# Cadiz, Tarifa y La Costa de La Luz



## SunnySpain (Jul 30, 2008)

Hiya,

Just returned from our latest trip to Cadiz, Tarifa and the Costa de la Luz
and wanted to share our thoughts on the experience.

To anyone who has not been before I would definitely recommend you visit.

Tarifa has a wonderful beach with views over the sea to Africa
In fact, many of the beaches in the Costa de la Luz are excellent (sandy)

Cadiz has many interesting (historically) places to see, especially the Cathedral
To those who don't know, Cadiz is built on a thin stretch of land surrounded by the sea and the light from the sun going down seems to last forever, well 10pm

So there you go folks, if you fancy a trip to somewhere with culture, white sandy beaches and long summer nights - Cadiz is your best bet 

Dave


----------



## mayotom (Nov 8, 2008)

have never spent a lot of time in Cadiz its self but love the Region, Tarifa is one of my favourite places in Spain, everybody is so much more relaxed than up on the CDS. also the Kite Surfing is fantastic, the beaches are by far the best beaches in Spain, almost as nice as the ones we have in the west Of Ireland. the town(most southerly in mainland Europe) itself has everything to offer that any other town does, all the same modern facilities mixed with the old Andalucian style Casco Antigo. The restaurants down near the entrance to the port are fantastic, the fish dishes are unmissable, and big, and cheap. for the young gang there are great nightclubs, but they are so discreet that they are difficult to find.

so Sunny I couldn't agree more about the Costa de la Luz, I just need to check out Cadiz a few times


----------



## Suenneil (Feb 17, 2009)

SunnySpain said:


> Hiya,
> 
> Just returned from our latest trip to Cadiz, Tarifa and the Costa de la Luz
> and wanted to share our thoughts on the experience.
> ...



Hi Dave

Thanks for that.
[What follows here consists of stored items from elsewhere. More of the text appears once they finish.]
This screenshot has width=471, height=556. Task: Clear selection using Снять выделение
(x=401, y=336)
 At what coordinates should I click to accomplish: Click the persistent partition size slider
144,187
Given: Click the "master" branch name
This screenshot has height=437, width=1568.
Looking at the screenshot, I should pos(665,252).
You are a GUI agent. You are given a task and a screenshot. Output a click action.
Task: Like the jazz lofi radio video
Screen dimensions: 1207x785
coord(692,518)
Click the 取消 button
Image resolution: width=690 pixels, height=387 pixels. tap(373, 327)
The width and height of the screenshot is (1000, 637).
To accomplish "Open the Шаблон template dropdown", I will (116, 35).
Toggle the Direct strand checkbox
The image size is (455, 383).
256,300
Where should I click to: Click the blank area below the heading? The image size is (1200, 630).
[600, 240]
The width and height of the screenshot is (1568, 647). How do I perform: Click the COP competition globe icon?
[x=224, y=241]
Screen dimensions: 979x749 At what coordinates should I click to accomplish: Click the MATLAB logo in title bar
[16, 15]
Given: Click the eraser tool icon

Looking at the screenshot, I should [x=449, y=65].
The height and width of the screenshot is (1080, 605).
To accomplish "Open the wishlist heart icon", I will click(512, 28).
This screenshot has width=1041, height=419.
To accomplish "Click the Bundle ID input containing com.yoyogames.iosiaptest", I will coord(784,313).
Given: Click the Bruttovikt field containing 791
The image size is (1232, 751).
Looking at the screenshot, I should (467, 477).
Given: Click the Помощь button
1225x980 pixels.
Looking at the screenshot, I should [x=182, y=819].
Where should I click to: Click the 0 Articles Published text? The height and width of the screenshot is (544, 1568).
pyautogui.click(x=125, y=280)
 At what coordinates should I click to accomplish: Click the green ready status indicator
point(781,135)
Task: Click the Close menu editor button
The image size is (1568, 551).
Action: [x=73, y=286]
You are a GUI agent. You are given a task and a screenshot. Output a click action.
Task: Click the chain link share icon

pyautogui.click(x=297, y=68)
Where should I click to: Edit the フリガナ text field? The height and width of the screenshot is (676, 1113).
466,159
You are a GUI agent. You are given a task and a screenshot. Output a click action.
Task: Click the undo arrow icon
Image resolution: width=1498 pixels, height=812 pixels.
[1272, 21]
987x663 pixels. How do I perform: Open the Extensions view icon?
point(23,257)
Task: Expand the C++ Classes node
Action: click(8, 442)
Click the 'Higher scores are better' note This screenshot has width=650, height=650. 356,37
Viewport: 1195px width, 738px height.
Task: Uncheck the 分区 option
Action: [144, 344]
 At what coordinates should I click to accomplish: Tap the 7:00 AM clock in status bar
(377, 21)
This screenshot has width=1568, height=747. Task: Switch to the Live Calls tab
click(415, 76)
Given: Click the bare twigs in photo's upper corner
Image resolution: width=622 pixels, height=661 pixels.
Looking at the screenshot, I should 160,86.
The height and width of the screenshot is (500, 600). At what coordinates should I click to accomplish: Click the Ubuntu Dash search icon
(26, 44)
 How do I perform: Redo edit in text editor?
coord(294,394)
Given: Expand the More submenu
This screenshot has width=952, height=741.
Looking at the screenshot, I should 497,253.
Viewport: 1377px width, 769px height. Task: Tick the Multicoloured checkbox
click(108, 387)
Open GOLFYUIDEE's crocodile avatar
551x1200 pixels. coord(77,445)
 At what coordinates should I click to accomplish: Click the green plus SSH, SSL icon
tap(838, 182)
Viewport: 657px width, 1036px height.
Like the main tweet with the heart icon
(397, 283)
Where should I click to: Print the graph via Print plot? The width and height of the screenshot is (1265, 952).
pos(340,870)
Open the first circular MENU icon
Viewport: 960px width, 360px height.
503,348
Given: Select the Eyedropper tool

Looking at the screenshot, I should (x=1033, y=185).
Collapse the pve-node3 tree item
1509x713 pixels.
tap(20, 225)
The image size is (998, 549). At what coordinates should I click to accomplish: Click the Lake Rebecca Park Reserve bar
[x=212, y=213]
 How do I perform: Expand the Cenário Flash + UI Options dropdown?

We spent a few days in Jerez last summer and it was lovely ..... Jerez itself looks pretty dull when we first arrived (but that was when we were driving on the main road trying to find our hotel!) but once we got our bearings it has a lovely old quarter - great restaurants and bars - lots of history. We spent a day in Cadiz and another day in a lovely place called Puerto de Santa Maria which has a pretty famous seafood restaurant ...... lots of tiny streets, restaurants, shops ...... very very Spanish which is great to find!
Glad you enjoyed your trip!
Sue x


----------



## SunnySpain (Jul 30, 2008)

mayotom said:


> have never spent a lot of time in Cadiz its self but love the Region, Tarifa is one of my favourite places in Spain, everybody is so much more relaxed than up on the CDS. also the Kite Surfing is fantastic, the beaches are by far the best beaches in Spain, almost as nice as the ones we have in the west Of Ireland.
> 
> so Sunny I couldn't agree more about the Costa de la Luz, I just need to check out Cadiz a few times



Ah yes, however if you want beaches like in the west of Ireland you must go to Galicia or Asturias for that matter. Now those beaches are quite something and have been voted the "best in Spain" for many years now

And its most definitely true that people are more relaxed on the Costa de la Luz

Dave


----------



## littleredrooster (Aug 3, 2008)

SunnySpain said:


> Hiya,
> 
> Just returned from our latest trip to Cadiz, Tarifa and the Costa de la Luz
> and wanted to share our thoughts on the experience.
> ...


----------



## mayotom (Nov 8, 2008)

littleredrooster said:


> Pleased you enjoyed it Sunny.
> I found it quite a pleasant and interesting area.
> Only drawback was the locals repeatedly moaning about how the wicked Brits, as well as stealing their church bells had also stolen their gold and valuables, so had to remind them that they themselves had already stolen most of the stuff from the Americas in the first place.
> If you want a real culture shock try visiting Cadiz during Semana Santa.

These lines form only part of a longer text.